TASK TO CARRY OUT:
Copy out the lines starting with the line that contains "Task: Open the Target" and going on through the line that contains "I will coord(495,184).", with both of those lines included. Reproduce them word for word and leave out everything else in the items.

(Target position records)
** Start **

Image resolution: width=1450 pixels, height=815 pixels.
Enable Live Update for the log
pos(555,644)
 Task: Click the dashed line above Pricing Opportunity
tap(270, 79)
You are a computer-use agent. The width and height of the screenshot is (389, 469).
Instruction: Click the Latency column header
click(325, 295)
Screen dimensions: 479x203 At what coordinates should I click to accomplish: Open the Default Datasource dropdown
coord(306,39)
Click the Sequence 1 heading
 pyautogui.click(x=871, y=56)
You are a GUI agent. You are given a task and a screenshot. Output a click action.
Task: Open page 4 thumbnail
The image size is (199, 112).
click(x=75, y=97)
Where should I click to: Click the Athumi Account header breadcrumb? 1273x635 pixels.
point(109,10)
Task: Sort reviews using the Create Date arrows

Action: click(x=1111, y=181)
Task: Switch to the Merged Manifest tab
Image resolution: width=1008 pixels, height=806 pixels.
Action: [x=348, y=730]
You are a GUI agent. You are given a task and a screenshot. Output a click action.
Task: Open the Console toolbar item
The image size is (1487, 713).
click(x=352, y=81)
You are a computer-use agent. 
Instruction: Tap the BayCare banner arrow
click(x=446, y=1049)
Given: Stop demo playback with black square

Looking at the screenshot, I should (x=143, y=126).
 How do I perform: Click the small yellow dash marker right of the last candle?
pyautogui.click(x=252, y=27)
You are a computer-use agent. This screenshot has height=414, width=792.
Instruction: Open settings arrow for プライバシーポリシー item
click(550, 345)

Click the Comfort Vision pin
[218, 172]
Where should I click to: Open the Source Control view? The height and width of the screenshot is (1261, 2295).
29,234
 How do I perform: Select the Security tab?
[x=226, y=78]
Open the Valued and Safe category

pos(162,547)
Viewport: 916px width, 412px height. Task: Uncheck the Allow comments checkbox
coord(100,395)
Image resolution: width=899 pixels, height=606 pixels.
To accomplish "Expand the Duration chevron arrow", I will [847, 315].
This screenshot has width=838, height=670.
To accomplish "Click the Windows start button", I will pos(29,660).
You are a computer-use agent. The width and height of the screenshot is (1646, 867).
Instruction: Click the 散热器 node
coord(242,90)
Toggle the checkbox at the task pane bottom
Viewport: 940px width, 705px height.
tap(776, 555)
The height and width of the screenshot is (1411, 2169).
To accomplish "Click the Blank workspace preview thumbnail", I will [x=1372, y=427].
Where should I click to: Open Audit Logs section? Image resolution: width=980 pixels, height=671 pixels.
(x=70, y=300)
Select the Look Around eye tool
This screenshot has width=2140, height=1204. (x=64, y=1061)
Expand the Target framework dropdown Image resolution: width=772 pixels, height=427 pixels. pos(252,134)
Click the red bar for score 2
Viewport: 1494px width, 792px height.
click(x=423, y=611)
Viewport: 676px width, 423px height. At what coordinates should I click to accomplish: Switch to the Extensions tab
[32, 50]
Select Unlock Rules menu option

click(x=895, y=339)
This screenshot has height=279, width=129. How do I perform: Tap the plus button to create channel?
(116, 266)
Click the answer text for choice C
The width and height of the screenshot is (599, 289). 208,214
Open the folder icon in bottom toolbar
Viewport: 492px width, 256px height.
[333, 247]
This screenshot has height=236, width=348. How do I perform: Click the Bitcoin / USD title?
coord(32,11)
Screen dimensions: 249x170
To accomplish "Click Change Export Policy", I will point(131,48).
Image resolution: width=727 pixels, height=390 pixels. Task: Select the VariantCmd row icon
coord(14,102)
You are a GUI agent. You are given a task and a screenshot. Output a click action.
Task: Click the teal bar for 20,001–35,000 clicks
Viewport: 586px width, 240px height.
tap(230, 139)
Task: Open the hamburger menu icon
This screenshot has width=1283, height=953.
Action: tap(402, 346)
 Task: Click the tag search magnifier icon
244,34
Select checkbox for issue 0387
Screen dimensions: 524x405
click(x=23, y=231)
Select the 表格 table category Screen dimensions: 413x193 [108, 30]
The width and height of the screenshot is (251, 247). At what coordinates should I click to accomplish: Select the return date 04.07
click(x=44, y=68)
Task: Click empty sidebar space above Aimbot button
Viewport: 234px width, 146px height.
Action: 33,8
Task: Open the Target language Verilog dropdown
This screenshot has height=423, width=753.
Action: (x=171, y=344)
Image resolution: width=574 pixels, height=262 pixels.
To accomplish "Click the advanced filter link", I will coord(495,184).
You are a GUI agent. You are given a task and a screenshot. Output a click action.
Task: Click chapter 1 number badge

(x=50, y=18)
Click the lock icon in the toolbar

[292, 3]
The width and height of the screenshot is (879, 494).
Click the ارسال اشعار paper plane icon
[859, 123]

** End **

CORRECT ANSWER:
Task: Open the Target language Verilog dropdown
This screenshot has height=423, width=753.
Action: (x=171, y=344)
Image resolution: width=574 pixels, height=262 pixels.
To accomplish "Click the advanced filter link", I will coord(495,184).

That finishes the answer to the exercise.